* BEGIN The input *

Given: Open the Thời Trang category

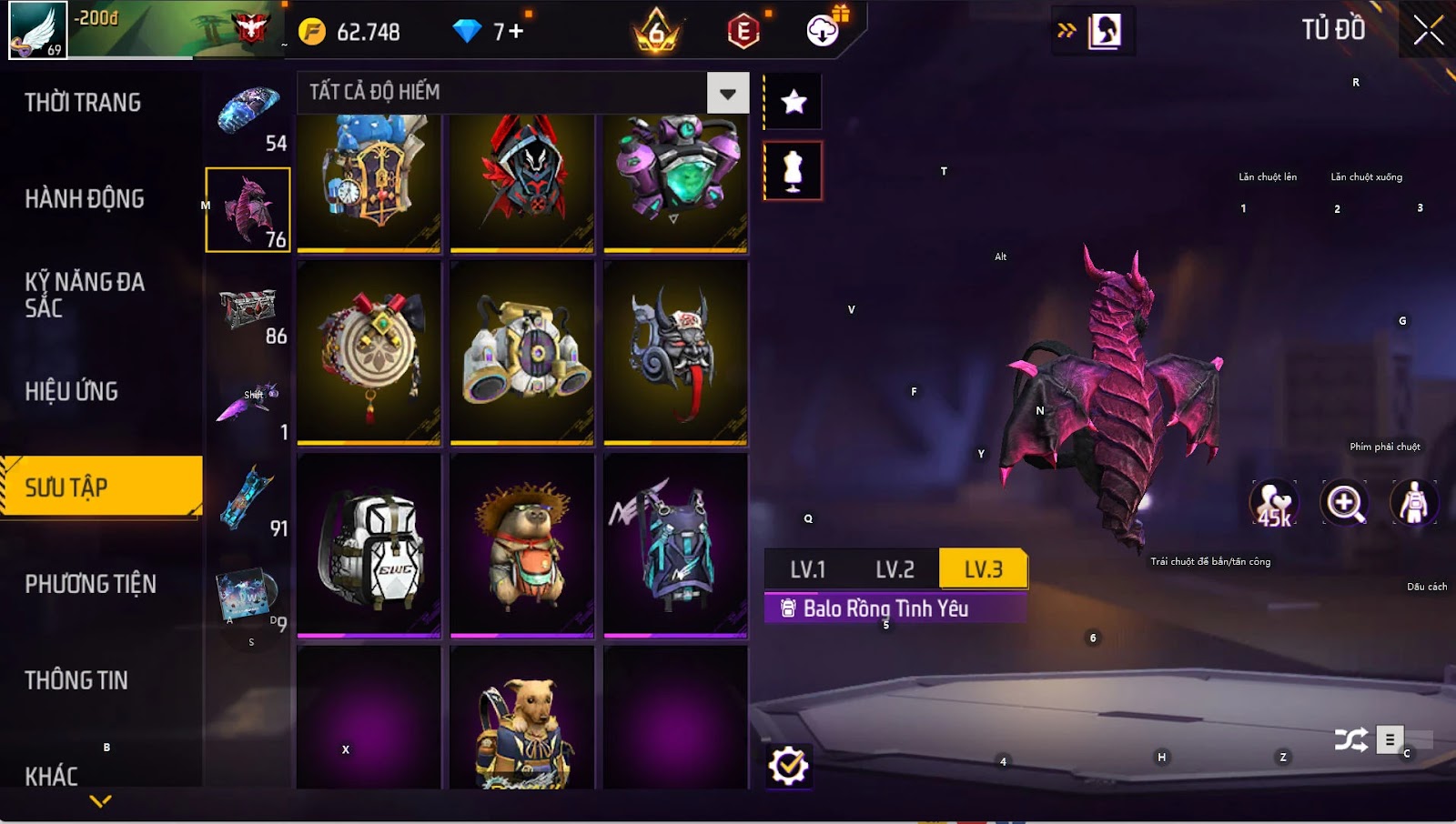Looking at the screenshot, I should click(x=83, y=103).
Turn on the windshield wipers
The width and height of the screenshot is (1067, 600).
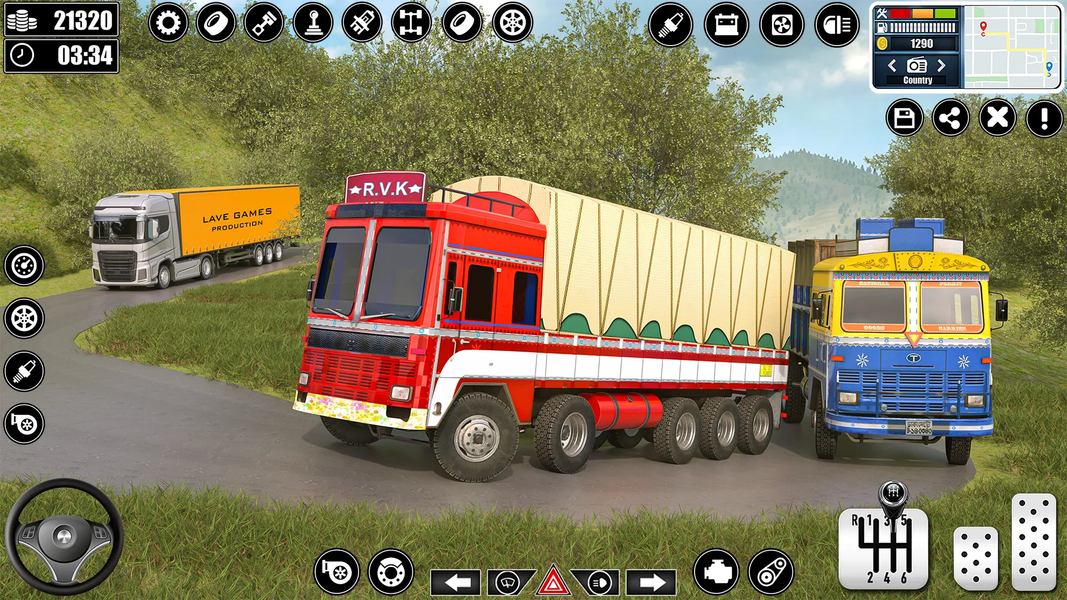coord(510,582)
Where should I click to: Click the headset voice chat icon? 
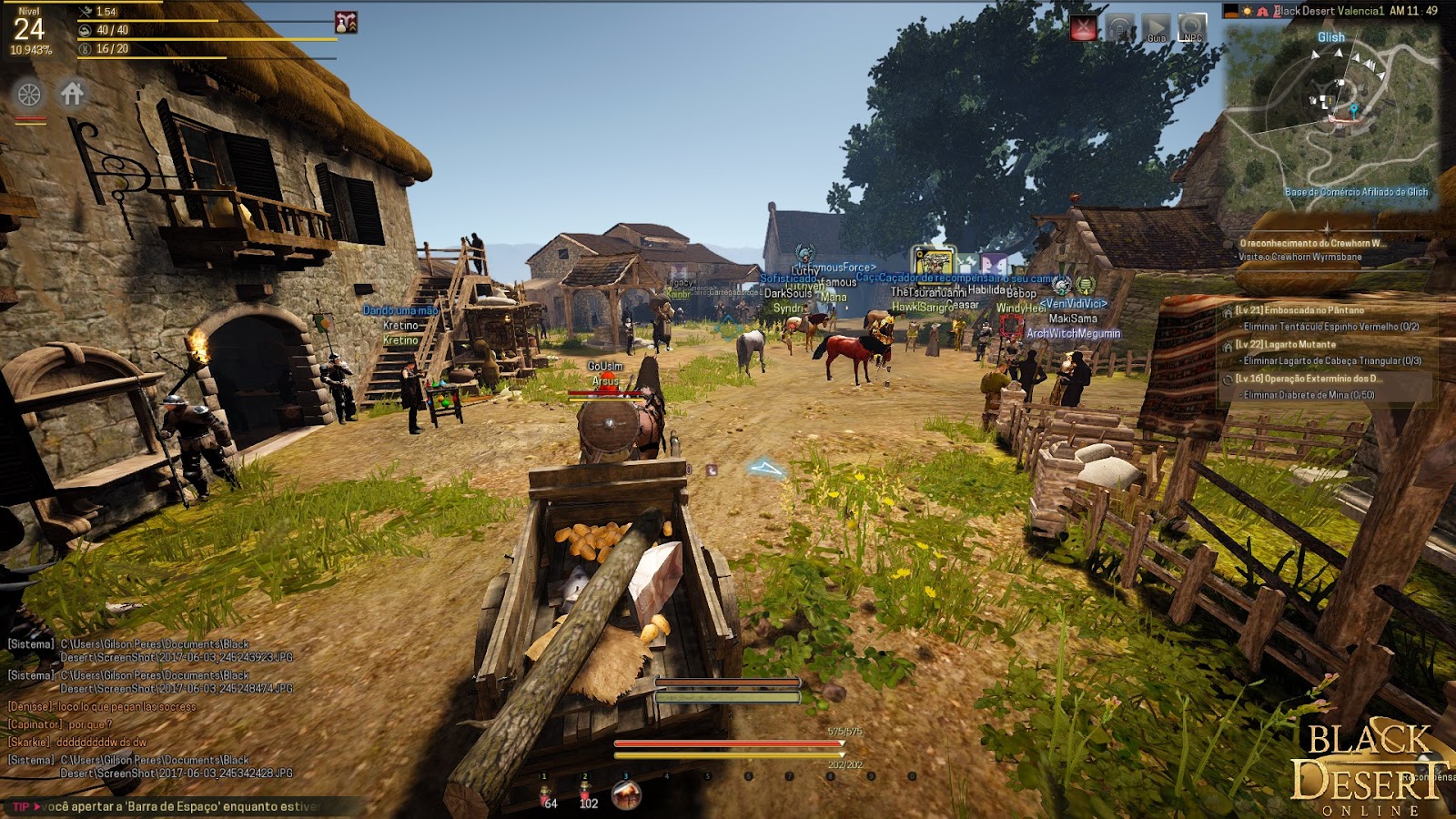1120,25
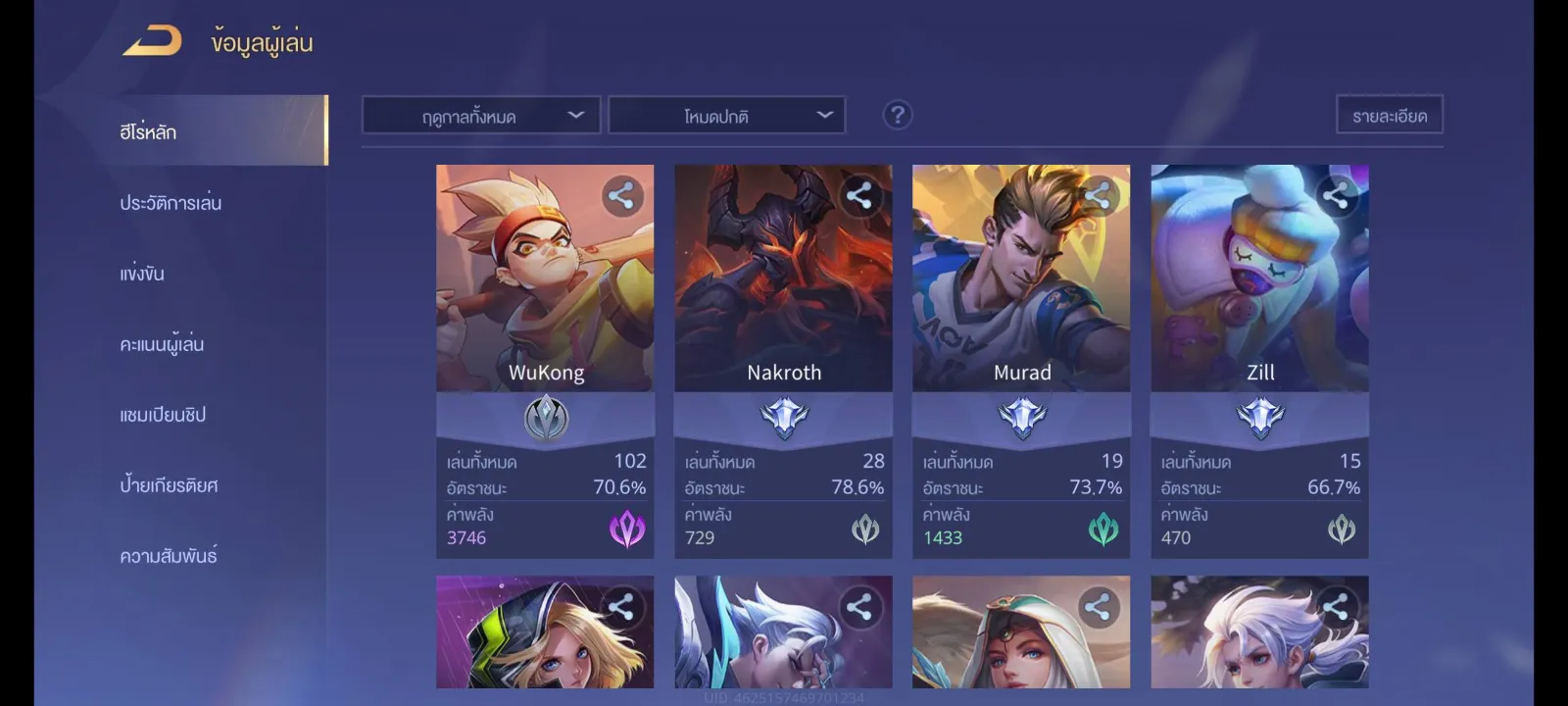Select the ฮีโร่หลัก tab
Screen dimensions: 1568x706
point(149,131)
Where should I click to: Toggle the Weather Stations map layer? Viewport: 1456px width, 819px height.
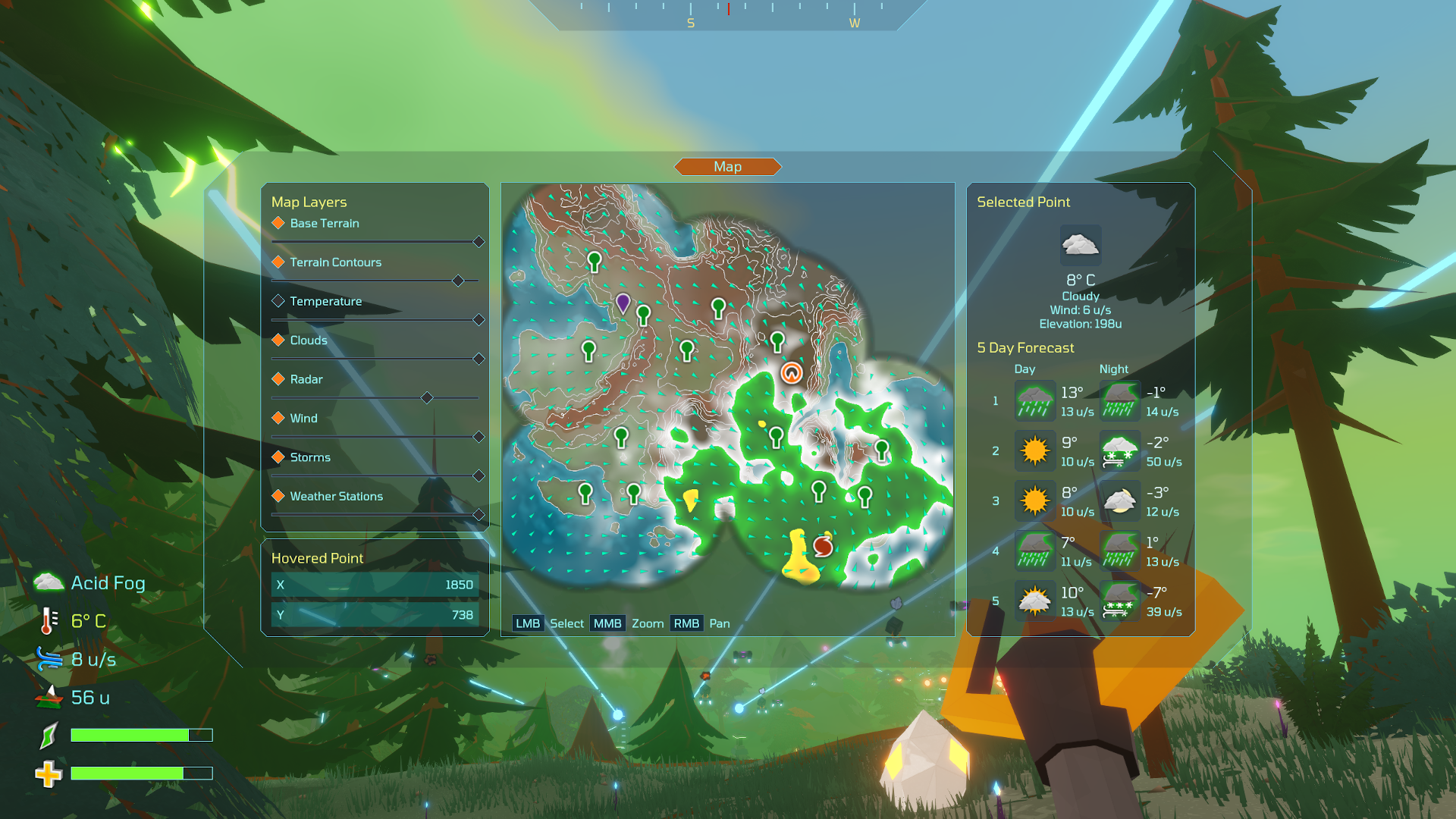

* END The input *

Problem details »
Collect every line of the records that contains the string "height", treating uppercase and lowercase as different, and copy each such line in full.

Correct output »
The width and height of the screenshot is (1067, 600).
Where should I click to: Toggle the Weather Stations map layer? Viewport: 1456px width, 819px height.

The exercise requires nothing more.